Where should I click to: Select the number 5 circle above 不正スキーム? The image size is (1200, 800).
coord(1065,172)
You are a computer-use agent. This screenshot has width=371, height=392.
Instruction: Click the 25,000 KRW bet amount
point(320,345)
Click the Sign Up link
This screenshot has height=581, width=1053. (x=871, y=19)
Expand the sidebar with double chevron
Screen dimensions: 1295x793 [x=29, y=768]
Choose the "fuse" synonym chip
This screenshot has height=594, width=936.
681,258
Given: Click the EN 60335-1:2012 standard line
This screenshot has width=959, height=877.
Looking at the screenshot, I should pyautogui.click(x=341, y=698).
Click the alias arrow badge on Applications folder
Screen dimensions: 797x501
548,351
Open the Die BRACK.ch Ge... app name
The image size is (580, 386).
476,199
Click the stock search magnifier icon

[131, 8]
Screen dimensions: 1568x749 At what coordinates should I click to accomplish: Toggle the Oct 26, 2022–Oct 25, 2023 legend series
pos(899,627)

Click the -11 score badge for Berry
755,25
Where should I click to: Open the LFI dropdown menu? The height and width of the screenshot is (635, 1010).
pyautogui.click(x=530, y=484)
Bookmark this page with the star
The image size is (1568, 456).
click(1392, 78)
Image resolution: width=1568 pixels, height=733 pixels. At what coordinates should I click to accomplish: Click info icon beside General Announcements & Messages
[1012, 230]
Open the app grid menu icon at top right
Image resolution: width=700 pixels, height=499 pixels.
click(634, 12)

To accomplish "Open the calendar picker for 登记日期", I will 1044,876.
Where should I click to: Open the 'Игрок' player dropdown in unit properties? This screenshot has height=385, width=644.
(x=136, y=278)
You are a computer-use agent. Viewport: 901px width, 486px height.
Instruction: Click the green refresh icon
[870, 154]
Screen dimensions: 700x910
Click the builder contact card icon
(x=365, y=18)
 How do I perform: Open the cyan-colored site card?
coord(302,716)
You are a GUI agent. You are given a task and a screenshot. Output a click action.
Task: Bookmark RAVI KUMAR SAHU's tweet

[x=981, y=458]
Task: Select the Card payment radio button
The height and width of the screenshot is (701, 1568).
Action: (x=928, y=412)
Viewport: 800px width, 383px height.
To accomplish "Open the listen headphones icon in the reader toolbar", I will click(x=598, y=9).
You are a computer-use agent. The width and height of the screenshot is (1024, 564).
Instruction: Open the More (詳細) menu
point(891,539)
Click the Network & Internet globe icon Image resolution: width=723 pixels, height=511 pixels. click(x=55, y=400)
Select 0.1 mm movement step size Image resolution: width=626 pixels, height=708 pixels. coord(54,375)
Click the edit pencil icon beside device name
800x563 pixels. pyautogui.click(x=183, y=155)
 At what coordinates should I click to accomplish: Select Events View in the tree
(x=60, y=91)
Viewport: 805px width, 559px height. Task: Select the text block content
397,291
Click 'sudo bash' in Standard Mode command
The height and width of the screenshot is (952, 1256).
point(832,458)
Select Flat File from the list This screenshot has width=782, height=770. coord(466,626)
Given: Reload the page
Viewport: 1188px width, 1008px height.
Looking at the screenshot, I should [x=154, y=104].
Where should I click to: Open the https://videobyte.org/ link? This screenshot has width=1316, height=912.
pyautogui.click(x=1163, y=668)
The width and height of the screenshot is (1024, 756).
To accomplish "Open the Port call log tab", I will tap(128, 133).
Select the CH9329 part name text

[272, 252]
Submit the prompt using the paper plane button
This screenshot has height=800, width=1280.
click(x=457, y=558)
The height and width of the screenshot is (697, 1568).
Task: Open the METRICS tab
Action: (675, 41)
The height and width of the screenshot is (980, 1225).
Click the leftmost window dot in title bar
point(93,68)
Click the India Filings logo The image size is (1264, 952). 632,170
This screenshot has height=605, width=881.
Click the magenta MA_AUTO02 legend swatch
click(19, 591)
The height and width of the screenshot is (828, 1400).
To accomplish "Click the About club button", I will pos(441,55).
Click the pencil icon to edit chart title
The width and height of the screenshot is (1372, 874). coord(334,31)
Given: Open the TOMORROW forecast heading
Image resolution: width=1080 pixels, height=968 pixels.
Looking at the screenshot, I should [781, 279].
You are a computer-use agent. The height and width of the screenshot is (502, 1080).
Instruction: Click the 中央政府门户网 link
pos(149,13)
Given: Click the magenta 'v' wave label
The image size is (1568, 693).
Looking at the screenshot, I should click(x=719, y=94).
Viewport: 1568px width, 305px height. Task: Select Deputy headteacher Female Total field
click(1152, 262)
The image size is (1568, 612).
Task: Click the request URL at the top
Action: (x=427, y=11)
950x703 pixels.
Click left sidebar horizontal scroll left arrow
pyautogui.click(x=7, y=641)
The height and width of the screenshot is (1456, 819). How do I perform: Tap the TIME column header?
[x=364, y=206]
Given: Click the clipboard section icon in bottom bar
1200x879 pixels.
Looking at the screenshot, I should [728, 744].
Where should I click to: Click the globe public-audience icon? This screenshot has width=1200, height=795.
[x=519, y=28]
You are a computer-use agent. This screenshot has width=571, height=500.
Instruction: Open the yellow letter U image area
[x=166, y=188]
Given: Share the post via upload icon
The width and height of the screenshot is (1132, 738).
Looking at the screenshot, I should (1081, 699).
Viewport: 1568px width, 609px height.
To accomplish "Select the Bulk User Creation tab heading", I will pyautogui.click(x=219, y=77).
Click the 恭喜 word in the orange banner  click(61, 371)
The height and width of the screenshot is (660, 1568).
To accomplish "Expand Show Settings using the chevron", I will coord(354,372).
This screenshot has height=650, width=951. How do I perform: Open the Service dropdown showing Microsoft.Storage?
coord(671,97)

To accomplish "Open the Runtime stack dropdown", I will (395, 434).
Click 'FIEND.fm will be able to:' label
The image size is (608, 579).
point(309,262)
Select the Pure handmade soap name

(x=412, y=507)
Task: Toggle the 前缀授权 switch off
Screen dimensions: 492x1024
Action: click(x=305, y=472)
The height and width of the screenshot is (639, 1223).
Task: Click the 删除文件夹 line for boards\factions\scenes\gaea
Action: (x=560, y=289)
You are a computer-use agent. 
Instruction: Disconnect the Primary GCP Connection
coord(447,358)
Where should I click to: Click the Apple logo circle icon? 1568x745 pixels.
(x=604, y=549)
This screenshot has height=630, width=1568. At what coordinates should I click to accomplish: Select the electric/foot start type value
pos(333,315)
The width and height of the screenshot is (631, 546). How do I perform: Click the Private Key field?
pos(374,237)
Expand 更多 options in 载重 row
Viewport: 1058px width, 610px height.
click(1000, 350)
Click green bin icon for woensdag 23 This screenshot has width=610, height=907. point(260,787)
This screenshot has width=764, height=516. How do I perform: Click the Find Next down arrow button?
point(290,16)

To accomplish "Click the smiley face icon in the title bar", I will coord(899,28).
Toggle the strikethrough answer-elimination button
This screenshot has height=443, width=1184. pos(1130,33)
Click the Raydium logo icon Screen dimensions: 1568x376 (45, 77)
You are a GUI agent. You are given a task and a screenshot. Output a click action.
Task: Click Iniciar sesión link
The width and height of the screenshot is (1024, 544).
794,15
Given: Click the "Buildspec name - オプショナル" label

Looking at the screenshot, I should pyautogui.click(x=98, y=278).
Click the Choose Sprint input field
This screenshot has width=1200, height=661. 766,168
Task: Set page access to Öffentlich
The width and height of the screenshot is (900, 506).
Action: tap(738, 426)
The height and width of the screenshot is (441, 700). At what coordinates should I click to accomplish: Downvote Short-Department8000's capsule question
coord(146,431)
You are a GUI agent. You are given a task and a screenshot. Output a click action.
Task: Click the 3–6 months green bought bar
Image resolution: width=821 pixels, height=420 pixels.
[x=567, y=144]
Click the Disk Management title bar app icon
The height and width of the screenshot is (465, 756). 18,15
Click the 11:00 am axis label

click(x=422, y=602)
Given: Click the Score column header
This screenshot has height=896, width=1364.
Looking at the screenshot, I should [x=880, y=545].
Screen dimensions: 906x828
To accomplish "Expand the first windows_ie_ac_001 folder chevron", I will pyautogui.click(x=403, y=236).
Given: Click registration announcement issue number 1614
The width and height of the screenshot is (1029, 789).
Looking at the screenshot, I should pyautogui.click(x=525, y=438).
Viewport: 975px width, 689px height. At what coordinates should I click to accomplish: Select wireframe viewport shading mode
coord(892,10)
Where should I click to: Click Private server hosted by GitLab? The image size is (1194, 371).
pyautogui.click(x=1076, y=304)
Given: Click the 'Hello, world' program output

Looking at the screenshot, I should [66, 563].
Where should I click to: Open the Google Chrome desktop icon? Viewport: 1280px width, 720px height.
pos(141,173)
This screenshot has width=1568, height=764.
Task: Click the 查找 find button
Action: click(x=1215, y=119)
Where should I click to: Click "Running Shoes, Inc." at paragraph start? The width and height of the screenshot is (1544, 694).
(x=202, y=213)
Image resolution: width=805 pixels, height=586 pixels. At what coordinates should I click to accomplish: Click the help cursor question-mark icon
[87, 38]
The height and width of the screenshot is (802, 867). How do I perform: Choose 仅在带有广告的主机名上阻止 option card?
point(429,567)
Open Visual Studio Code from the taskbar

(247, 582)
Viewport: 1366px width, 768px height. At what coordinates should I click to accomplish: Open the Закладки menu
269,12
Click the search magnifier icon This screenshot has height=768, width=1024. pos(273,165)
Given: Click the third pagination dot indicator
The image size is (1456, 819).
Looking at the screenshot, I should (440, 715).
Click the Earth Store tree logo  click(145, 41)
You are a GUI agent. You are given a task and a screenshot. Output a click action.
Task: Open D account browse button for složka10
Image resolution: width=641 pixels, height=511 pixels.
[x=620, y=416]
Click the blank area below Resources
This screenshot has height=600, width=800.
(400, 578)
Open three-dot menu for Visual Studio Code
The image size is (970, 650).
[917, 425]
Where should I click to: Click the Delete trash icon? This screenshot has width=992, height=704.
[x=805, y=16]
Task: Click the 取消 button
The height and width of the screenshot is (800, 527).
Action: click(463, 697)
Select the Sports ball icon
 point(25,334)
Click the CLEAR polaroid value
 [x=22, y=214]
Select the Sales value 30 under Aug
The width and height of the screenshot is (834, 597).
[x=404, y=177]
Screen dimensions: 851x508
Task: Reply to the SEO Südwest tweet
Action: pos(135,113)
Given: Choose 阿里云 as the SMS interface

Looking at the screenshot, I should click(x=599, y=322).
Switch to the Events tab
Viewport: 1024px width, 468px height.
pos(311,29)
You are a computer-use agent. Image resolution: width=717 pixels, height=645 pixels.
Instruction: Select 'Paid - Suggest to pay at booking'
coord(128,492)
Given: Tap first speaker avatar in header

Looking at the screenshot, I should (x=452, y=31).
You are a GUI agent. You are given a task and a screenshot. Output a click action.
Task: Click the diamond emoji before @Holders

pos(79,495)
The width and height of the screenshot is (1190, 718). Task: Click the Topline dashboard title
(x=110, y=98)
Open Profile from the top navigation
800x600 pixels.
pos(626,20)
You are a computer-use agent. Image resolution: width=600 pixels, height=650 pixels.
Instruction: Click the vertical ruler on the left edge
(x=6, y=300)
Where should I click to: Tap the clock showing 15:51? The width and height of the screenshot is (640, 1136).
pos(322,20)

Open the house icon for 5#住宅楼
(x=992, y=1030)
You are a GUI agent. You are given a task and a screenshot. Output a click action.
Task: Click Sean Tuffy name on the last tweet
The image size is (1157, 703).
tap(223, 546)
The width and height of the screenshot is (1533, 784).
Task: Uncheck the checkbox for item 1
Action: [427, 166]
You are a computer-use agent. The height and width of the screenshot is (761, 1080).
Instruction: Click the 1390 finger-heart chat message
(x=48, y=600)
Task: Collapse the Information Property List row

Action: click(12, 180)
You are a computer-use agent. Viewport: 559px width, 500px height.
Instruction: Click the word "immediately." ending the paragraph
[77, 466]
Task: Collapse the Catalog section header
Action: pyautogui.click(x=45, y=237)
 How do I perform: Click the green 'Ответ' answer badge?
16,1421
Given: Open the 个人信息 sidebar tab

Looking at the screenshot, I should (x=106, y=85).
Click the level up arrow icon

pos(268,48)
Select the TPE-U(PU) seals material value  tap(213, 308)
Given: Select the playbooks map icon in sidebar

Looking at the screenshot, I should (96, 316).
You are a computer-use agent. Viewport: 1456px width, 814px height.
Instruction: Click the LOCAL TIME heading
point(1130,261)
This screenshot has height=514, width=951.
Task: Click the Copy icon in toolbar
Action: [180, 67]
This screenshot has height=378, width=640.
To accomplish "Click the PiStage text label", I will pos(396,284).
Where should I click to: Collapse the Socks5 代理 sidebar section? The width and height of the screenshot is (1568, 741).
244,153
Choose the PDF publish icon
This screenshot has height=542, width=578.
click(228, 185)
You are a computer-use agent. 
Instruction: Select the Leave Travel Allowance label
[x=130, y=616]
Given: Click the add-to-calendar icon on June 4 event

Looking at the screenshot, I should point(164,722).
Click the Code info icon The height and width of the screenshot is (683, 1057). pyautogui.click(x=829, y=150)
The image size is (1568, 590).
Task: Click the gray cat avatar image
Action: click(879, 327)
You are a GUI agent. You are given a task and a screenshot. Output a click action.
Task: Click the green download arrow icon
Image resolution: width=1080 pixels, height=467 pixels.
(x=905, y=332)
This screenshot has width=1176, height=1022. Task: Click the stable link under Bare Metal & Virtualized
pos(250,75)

------------------------------

• WHAT NEEDS TO BE DONE:
Every line of the listing that holds "using" should be found and copied.

• YOUR RESPONSE:
Submit the prompt using the paper plane button
To accomplish "Expand Show Settings using the chevron", I will coord(354,372).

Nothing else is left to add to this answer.